子どもたちの健やかな成長のために総合的な子育て支援を求める意見書に対する討論

No.3

 「子どもたちの健やかな成長のために総合的な子育て支援策を求める意見書」が提案されていますが、いくつかの点を補強する立場で日本共産党議員団を代表して討論いたします。

 本来子どもは、家庭環境や障害の有無に左右される事なく、どの子も平等に健やかに育つ権利があります。ところが、国会では11月22日に自民・民主・公明・保守の各党の賛成で、児童扶養手当の削減を柱とする母子寡婦福祉法等改悪案が成立しました。これは懸命に働いて子育てをしている母子家庭の「命綱」を切るに等しいものです。子どもの学ぶ権利さえも踏みにじる事になりかねません。その内容は、今までは18歳の年度末まで児童扶養手当が支給されていたものを、支給5年で半額まで削減できるとなっています。
母子家庭の、平均年収は約229万円で一般世帯の3分の1程度です。ある方は「5年後と言えば息子は高校進学です。学校に行かせてやれるのかと思うと胸が痛みます」とおっしゃっています。

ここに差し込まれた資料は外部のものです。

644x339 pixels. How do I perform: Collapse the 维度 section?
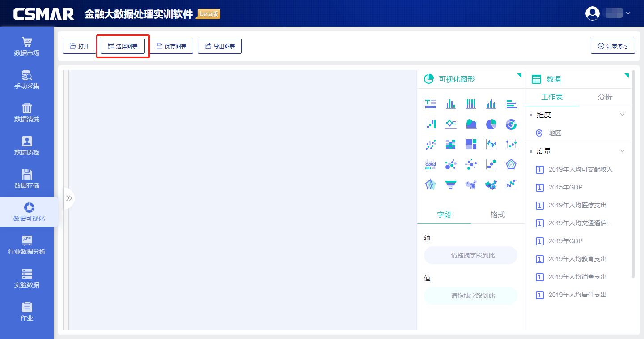click(622, 115)
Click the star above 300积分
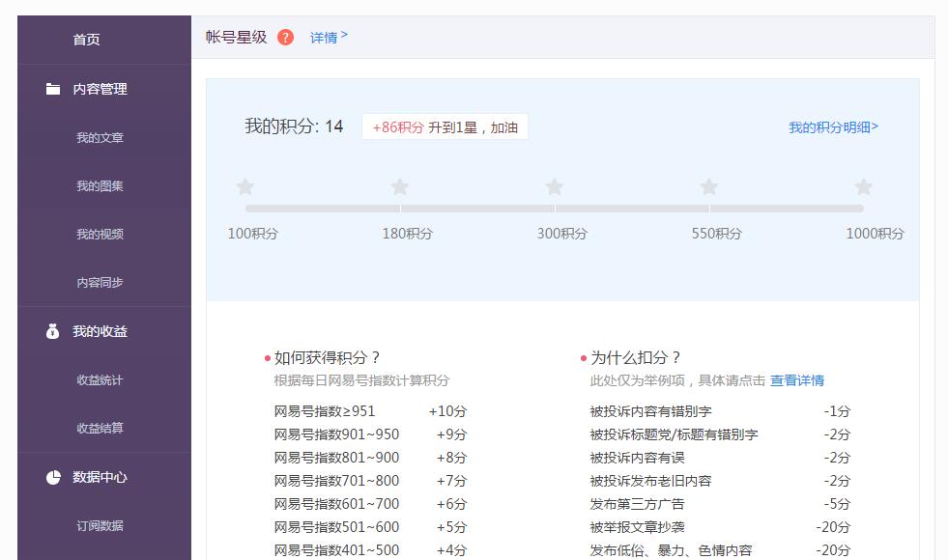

男女賃金格差や劣悪なパート労働などの厳しい条件の中で、必死に生きようとしておられる母子家庭の現実を顧みない、血も涙もない冷たいものとなっています。一方「就労支援事業の創設」「能力開発および常用雇用への転換支援事業の創設」を盛り込んではいるもののその具体策となると、就労促進の保障はなく、行政の努力義務に留まっています。そのうえ、「不良債権処理」の加速を進める小泉内閣は「常用雇用」どころか失業を更に増やそうとしていますから、政府は就労促進の数値目標を問われても「現実にはむつかしい」としか答えられず、はなはだ実効性に乏しいものとなっています。そして養育費を確保する努力義務を、事実上、母親に押し付けるものとなっています。

 政府は既に、今年の8月から児童扶養手当の所得制限を大幅に引き下げて、受給者の約半数、33万人が減額されたばかりです。京都市においても、11月現在で、2,009人もの人が全部支給から1部支給に減額されてしまいました。更なる削減は、子どもと向き合う時間どころか寝る時間を削って懸命に働く母子家庭を更に追いつめることになります。 この間政府は、小泉改革と称して医療費の高齢者窓口負担大幅値上げ、健康保険本人の3割負担、年金・雇用保険の改悪など、国民にのみ次々と痛みを押し付けてきました。1998年の所得制限強化による手当ての削減の時には、「到底賛成できない」と反対をしていた公明党は、今回の削減法案では、委員会審議がたった2日間と言うスピード審議・可決成立の先頭にたっています。いま、必要なことは、命を大事にする福祉・医療優先の政治なのです。

 生活が困難な母子家庭を更に追い詰め、子どもの教育を受ける権利まで奪う児童扶養手当の削減の実施は中止すべきだと言う事を再度強く求めまして私の討論を終わります。